Announcing the SCC Benchmark
We are excited to announce that the SC22 Reproducibility Challenge Committee has selected the Student Cluster Competition (SCC) benchmark for this year’s Reproducibility Challenge.
The honor goes to the SC21 paper “Productivity, Portability, Performance: Data-Centric Python,” by Alexandros Nikolaos Ziogas, Timo Schneider, Tal Ben-Nun, Alexandru Calotoiu, Tiziano De Matteis, Johannes de Fine Licht, Luca Lavarini, and Torsten Hoefler from ETH Zurich, Switzerland.
A team of reviewers selected the paper from 38 accepted SC21 papers that had achieved all three badges: Artifact Available, Artifact Evaluated-Functional, and Results Reproduced on the compatibility of the code on a range of hardware, the science, and the commitment of the team after interviewing the shortlisted authors.
The authors will work with the Reproducibility Challenge Committee to create a reproducible benchmark that builds on the paper’s results. The problem size will be adjusted considering that the teams will have a smaller-scale supercomputer as part of the competition.
At SC22, the SCC teams will be asked to run the code, replicating the findings from the original paper. The code this year is based on Python and supports a variety of hardware, such as Intel, AMD, IBM POWER CPUs, NIVIDIA, AMD GPUs, Intel/Xilinc FPGAs, ARM (a64fx), etc.
Python is popular in the scientific community due to its portability and productivity. This paper explores its suitability as an HPC language, focusing on Python’s performance characteristics and ways in which it can be made more suitable to HPC. To that end, it puts to the test several frameworks that accelerate the execution of numerical workloads in Python on different hardware architectures: Numba, Pythran, CuPy, and DaCe – the authors’ own framework. (You can find more information in the repositories DaCe, NPBench, and the paper presentation.) The main artifact is NPBench, a collection of scientific benchmarks written in Python targeting those frameworks. This year’s reproducibility challenge will ask the students to work with Python as an HPC language and compete to achieve the best performance utilizing the Python toolchain of their choice.
What makes the work of the student teams particularly relevant is the replication of this paper’s work across the different clusters that will be fielded by the teams. In the era of heterogeneous computing, porting applications from one platform to another is not a simple task.
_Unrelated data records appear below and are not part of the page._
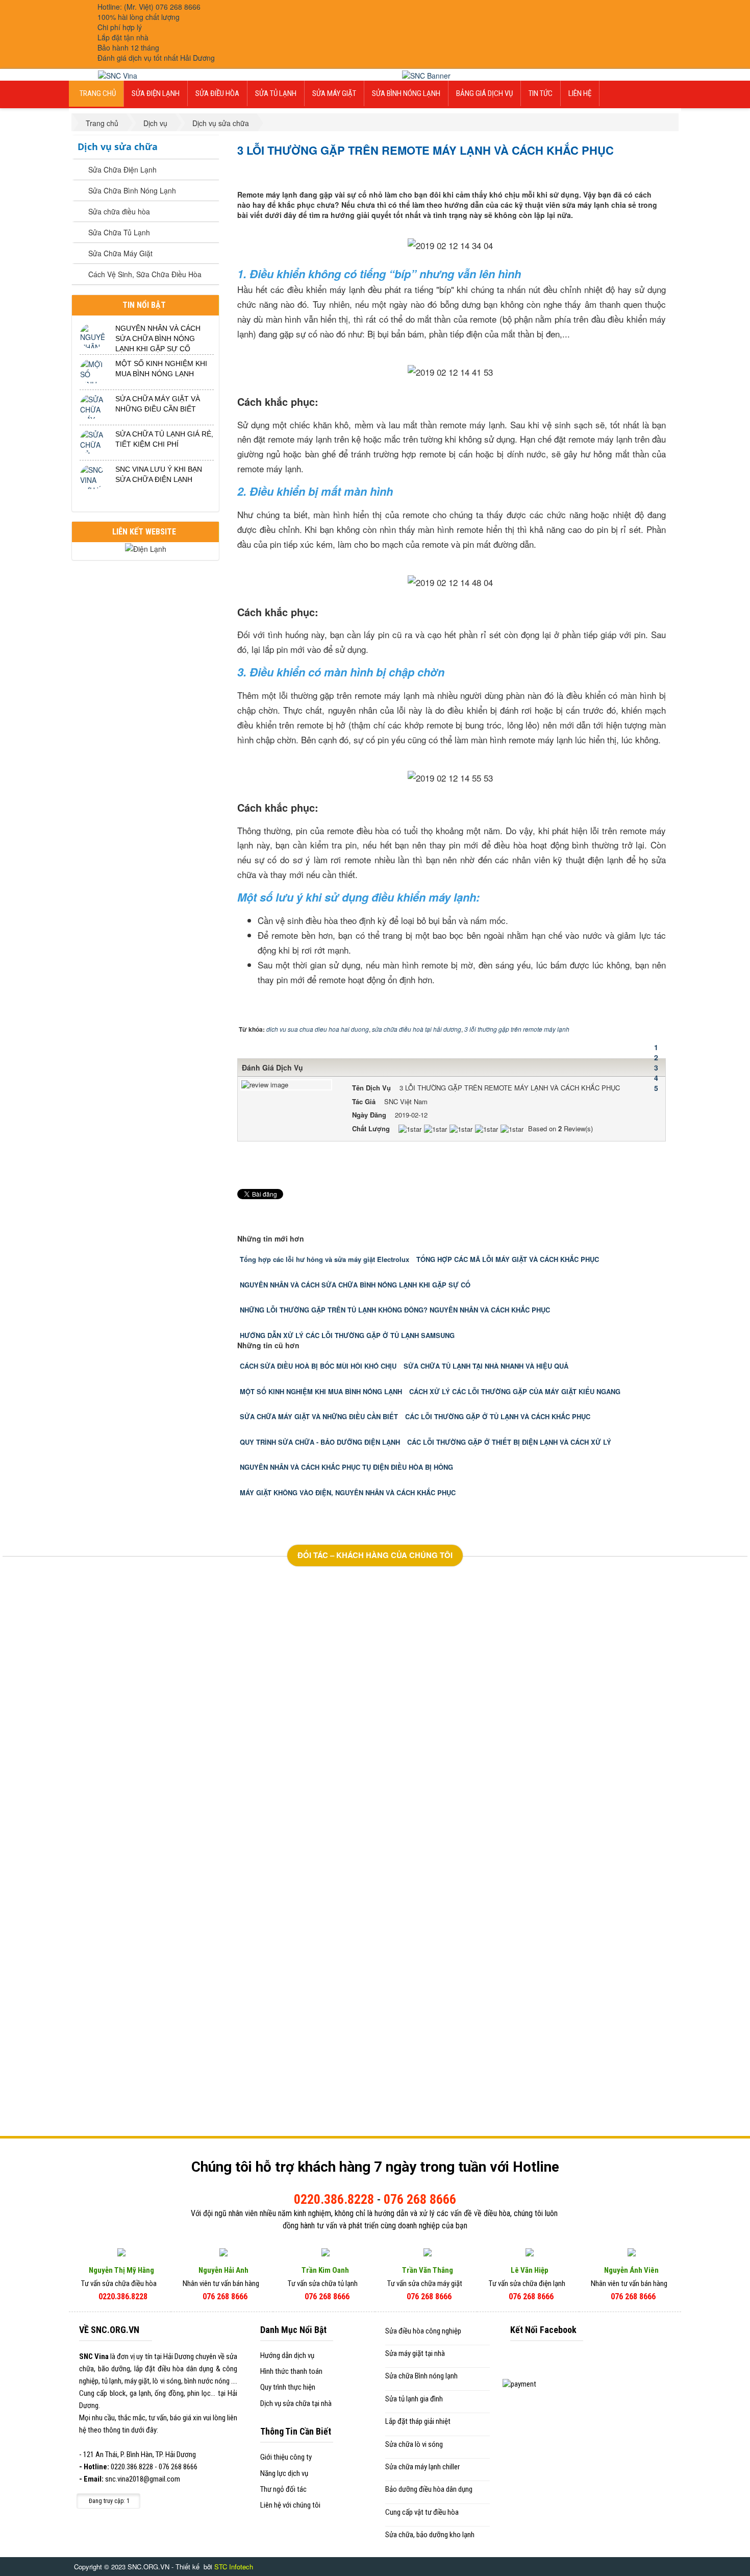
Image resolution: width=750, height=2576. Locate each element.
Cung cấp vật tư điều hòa (422, 2512)
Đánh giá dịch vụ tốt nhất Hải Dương (156, 58)
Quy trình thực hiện (287, 2387)
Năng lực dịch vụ (284, 2473)
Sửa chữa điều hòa (119, 211)
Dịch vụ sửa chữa (118, 146)
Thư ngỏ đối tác (283, 2489)
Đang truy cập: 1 (108, 2501)
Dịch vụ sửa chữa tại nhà (296, 2403)
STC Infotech (233, 2566)
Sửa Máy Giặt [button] (334, 93)
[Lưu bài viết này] (662, 171)
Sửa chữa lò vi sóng (414, 2444)
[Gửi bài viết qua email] (644, 171)
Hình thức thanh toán (291, 2371)
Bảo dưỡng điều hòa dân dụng (428, 2489)
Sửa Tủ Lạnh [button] (275, 93)
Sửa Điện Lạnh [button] (156, 93)
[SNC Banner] (426, 74)
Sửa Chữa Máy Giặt (120, 253)
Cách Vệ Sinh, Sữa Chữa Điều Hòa (145, 274)
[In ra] (653, 171)
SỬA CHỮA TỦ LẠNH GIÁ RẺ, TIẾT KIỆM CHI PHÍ (164, 439)
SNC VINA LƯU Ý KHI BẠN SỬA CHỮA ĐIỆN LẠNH (158, 474)
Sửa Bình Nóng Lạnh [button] (406, 93)
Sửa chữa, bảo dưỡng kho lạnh (429, 2534)
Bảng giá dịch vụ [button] (484, 93)
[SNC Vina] (117, 74)
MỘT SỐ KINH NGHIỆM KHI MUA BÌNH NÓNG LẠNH (161, 368)
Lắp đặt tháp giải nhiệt (418, 2421)
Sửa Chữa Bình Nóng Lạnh (132, 190)
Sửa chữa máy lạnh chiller (422, 2466)
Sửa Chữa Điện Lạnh (122, 169)
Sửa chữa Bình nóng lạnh (421, 2375)
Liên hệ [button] (579, 93)
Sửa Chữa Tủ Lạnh (119, 232)
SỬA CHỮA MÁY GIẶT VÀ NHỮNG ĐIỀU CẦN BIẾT (157, 404)
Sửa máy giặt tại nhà (415, 2353)
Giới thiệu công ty (286, 2457)
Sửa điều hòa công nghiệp (423, 2331)
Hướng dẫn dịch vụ (287, 2355)
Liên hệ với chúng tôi (290, 2505)
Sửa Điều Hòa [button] (217, 93)
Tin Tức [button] (541, 93)
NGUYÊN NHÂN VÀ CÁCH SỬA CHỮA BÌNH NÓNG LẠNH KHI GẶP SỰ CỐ (158, 338)
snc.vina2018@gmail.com (142, 2479)
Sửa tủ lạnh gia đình (414, 2398)
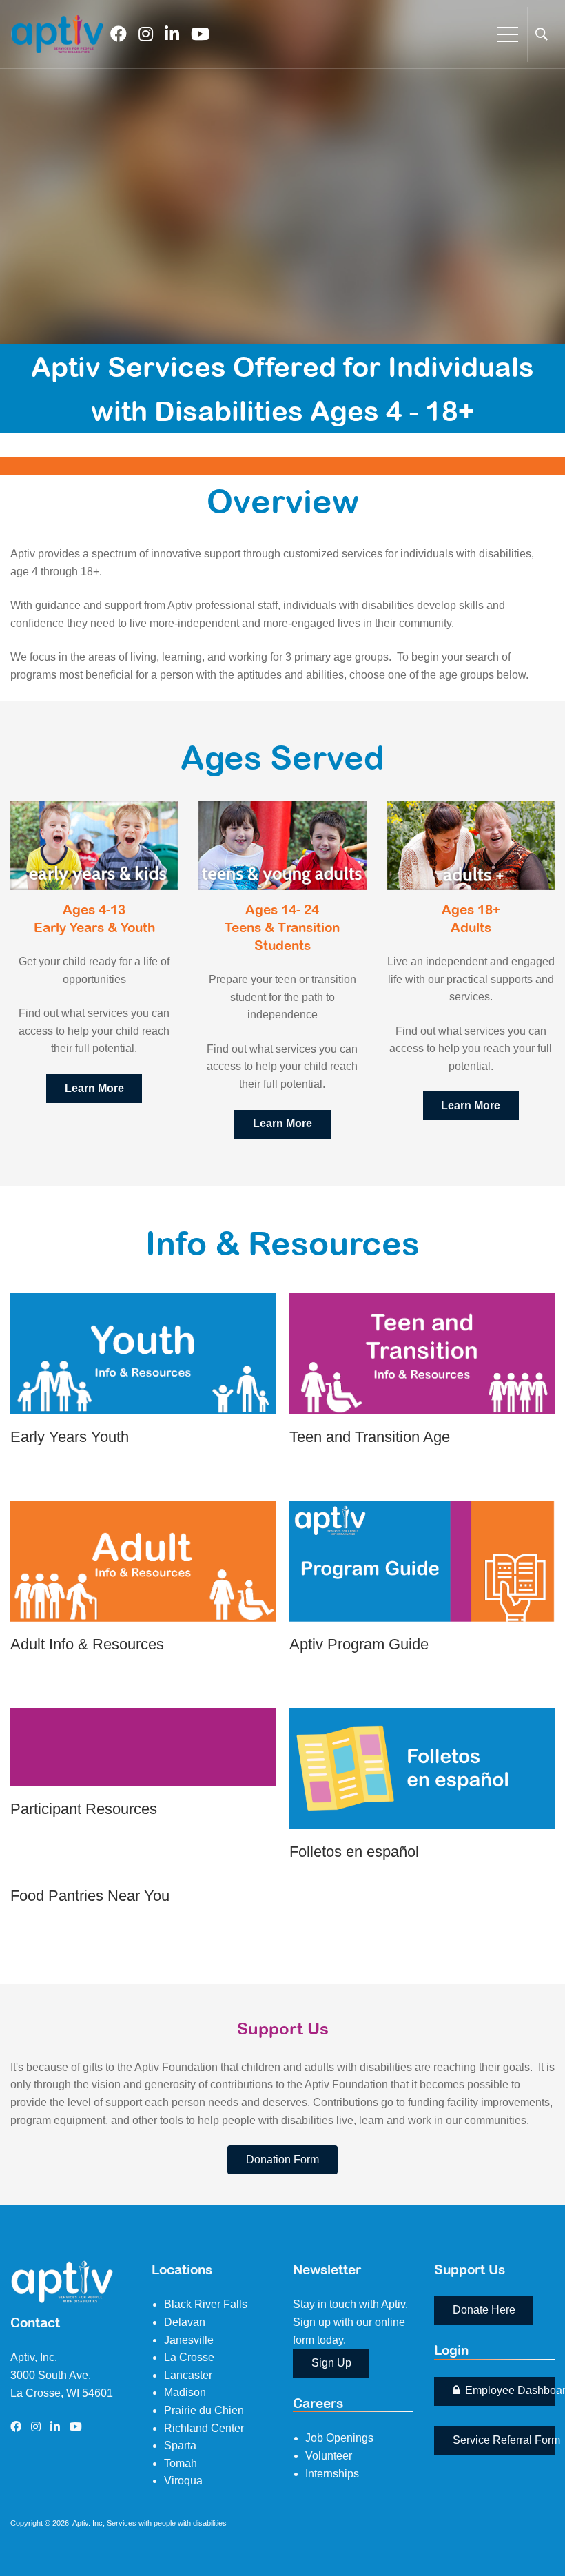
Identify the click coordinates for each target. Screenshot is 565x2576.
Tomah (180, 2463)
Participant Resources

The work of the student teams at SC22 is a fantastic way to dive into reproducibility challenges across various platforms and emerge with shareable, robust insights. It is the ensemble of each team’s implementation and execution of the challenge on 16 different platforms that earned this paper ACM’s “Results Reproduced” badge in the ACM Digital Library.
Sharing is at the core of the Reproducibility Challenge, so the work of the SCC teams will be collected and published. We have already published three special issues in Parallel Computing and a few in IEEE Transactions on Parallel and Distributed Systems; one of the latest ones from SC20 SCC can be found here.
Behind the Scenes: The Selection Process
We had a diverse committee staffed with members from universities, national laboratories, and organizations from six different countries. The selected paper was chosen with the help of these 12 committee members, whose expertise was invaluable in this process and we would like to extend our appreciation to each of them.
An initial round of reviews was conducted to determine suitability for the competition. Reviewers looked at whether the finalist papers had an application that could be run by the student teams on the broad range of hardware types and cluster configurations that are typically fielded by SCC teams. This initial review eliminated over 50 percent of the potential papers, for reasons such as inability to be executed on a variety of hardware, or it was not obvious how to prepare a benchmark appropriate for SCC.
A second round of reviews, including at least two for each paper, looked at which application would be best suited for the SCC teams. To compile the overall score, we ranked the openness of the code (whether it is open source and available); the feasibility, considering the available hardware; and the accessibility of the science behind the paper to the student teams.
Finally, six papers were shortlisted. We interviewed the authors of each paper and the committee used the criteria described above to select this paper.
The selection of the paper is only one step in a long process that ends with the preparation of the Reproducibility Challenge benchmark – one of many benchmarks that the students must execute during the competition. The details of the reproducibility benchmark assignment will be revealed at SC22. Following the conference, we will publish the students’ reports from the SC22 SCC Reproducibility Challenge, to demonstrate the effectiveness of the SCC teams and their success in replicating the code on their platforms.
Mark Your Calendar
The Student Cluster Competition will be held November 14–16 during SC22 at the Kay Bailey Hutchison Convention Center in Dallas, Texas. Visit the SCC booth on the exhibit floor and chat with students about the Reproducibility Challenge. We invite you to celebrate the student participants and the authors of the selected paper at the Awards Ceremony on Thursday of the conference. And don’t miss next year’s SCC reports!
We hope you will join us in Dallas to meet these amazing students and watch them race to reproduce this benchmark and other HPC applications.